begin DATASET EXTRACT

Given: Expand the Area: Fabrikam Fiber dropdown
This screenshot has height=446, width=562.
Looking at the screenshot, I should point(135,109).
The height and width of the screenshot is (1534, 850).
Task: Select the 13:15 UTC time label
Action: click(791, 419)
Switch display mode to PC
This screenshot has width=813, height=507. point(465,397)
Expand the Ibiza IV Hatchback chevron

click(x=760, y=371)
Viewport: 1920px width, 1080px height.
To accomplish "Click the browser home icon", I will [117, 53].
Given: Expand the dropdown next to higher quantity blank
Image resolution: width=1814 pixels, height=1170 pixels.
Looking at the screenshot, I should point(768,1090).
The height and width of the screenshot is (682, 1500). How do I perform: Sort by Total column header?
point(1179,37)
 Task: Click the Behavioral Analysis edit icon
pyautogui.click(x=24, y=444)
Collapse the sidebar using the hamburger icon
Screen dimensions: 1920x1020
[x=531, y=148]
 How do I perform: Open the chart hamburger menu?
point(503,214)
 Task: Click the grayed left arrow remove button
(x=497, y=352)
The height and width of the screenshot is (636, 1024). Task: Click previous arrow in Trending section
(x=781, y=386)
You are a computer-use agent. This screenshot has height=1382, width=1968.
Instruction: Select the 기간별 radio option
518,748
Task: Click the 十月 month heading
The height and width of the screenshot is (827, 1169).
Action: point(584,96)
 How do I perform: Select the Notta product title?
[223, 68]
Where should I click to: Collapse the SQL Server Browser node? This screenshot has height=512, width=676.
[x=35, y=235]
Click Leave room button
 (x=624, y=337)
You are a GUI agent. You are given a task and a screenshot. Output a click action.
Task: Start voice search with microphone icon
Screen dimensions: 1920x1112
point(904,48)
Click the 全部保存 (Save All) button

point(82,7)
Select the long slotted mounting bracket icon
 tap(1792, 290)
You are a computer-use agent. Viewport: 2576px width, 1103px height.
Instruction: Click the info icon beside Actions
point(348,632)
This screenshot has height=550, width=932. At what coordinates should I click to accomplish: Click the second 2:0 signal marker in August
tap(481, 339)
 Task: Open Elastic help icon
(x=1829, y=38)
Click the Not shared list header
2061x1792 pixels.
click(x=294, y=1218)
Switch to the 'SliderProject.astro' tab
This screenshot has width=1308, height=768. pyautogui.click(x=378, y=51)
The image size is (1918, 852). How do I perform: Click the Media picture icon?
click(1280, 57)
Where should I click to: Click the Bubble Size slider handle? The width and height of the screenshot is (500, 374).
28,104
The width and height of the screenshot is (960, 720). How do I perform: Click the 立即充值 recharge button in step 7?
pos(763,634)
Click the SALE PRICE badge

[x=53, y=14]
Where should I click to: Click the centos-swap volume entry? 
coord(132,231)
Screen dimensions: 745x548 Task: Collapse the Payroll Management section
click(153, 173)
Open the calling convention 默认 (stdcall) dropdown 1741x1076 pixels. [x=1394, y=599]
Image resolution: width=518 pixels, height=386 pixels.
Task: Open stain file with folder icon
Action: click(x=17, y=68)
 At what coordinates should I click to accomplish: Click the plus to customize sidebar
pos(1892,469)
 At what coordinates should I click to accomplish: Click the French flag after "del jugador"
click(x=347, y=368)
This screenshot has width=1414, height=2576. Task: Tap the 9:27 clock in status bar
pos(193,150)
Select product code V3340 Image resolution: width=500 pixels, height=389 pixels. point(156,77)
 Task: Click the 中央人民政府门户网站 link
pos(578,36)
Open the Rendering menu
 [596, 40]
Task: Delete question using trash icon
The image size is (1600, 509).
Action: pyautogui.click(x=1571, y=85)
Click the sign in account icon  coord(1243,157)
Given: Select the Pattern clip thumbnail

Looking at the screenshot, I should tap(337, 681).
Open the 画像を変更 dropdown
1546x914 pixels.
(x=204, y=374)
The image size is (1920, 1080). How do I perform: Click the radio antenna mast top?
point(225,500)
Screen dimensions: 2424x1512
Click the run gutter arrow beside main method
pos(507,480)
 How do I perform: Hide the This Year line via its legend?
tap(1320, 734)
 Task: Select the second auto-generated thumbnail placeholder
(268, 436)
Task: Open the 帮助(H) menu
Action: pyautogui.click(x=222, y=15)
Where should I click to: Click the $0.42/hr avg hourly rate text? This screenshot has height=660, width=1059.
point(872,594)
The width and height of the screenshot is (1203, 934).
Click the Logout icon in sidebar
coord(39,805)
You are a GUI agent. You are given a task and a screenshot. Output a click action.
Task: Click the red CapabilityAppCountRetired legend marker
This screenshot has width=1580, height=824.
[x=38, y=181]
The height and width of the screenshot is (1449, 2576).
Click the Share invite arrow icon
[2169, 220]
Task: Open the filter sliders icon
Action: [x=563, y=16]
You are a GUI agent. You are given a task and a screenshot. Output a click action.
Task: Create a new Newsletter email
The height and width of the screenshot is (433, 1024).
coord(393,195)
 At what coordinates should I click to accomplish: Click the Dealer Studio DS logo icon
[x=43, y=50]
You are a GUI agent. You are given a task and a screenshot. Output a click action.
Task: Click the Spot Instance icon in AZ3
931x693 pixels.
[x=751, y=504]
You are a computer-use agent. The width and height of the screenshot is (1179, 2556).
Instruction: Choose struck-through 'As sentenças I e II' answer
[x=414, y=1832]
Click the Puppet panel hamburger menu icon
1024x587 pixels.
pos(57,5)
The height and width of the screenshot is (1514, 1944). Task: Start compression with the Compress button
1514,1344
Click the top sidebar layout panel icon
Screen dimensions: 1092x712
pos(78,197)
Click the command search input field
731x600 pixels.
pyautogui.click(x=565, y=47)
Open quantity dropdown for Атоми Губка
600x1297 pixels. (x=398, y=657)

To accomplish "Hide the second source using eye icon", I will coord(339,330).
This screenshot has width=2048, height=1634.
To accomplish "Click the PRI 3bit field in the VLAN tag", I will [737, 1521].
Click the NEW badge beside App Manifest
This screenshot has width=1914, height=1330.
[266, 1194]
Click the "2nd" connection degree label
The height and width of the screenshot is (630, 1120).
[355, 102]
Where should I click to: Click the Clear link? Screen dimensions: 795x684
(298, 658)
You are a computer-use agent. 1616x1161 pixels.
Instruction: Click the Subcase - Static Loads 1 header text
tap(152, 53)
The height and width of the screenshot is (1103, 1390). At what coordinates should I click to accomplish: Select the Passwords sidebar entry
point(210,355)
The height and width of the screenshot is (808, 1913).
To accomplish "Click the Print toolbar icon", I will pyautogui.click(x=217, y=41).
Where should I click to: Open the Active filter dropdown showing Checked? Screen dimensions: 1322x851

end DATASET EXTRACT

* [EXERCISE DETAILS]: Could you recast the entries from the line containing "Where should I click to: Click the Bubble" through the line containing "click(x=347, y=368)", both included, as a Markdown table with an Index column numbering the rows and a Text column holding each line, leaving out blank lines?

* [RESPONSE]:
| Index | Text |
|---|---|
| 1 | Where should I click to: Click the Bubble Size slider handle? The width and height of the screenshot is (500, 374). |
| 2 | 28,104 |
| 3 | The width and height of the screenshot is (960, 720). How do I perform: Click the 立即充值 recharge button in step 7? |
| 4 | pos(763,634) |
| 5 | Click the SALE PRICE badge |
| 6 | [x=53, y=14] |
| 7 | Where should I click to: Click the centos-swap volume entry?  |
| 8 | coord(132,231) |
| 9 | Screen dimensions: 745x548 Task: Collapse the Payroll Management section |
| 10 | click(153, 173) |
| 11 | Open the calling convention 默认 (stdcall) dropdown 1741x1076 pixels. [x=1394, y=599] |
| 12 | Image resolution: width=518 pixels, height=386 pixels. |
| 13 | Task: Open stain file with folder icon |
| 14 | Action: click(x=17, y=68) |
| 15 |  At what coordinates should I click to accomplish: Click the plus to customize sidebar |
| 16 | pos(1892,469) |
| 17 |  At what coordinates should I click to accomplish: Click the French flag after "del jugador" |
| 18 | click(x=347, y=368) |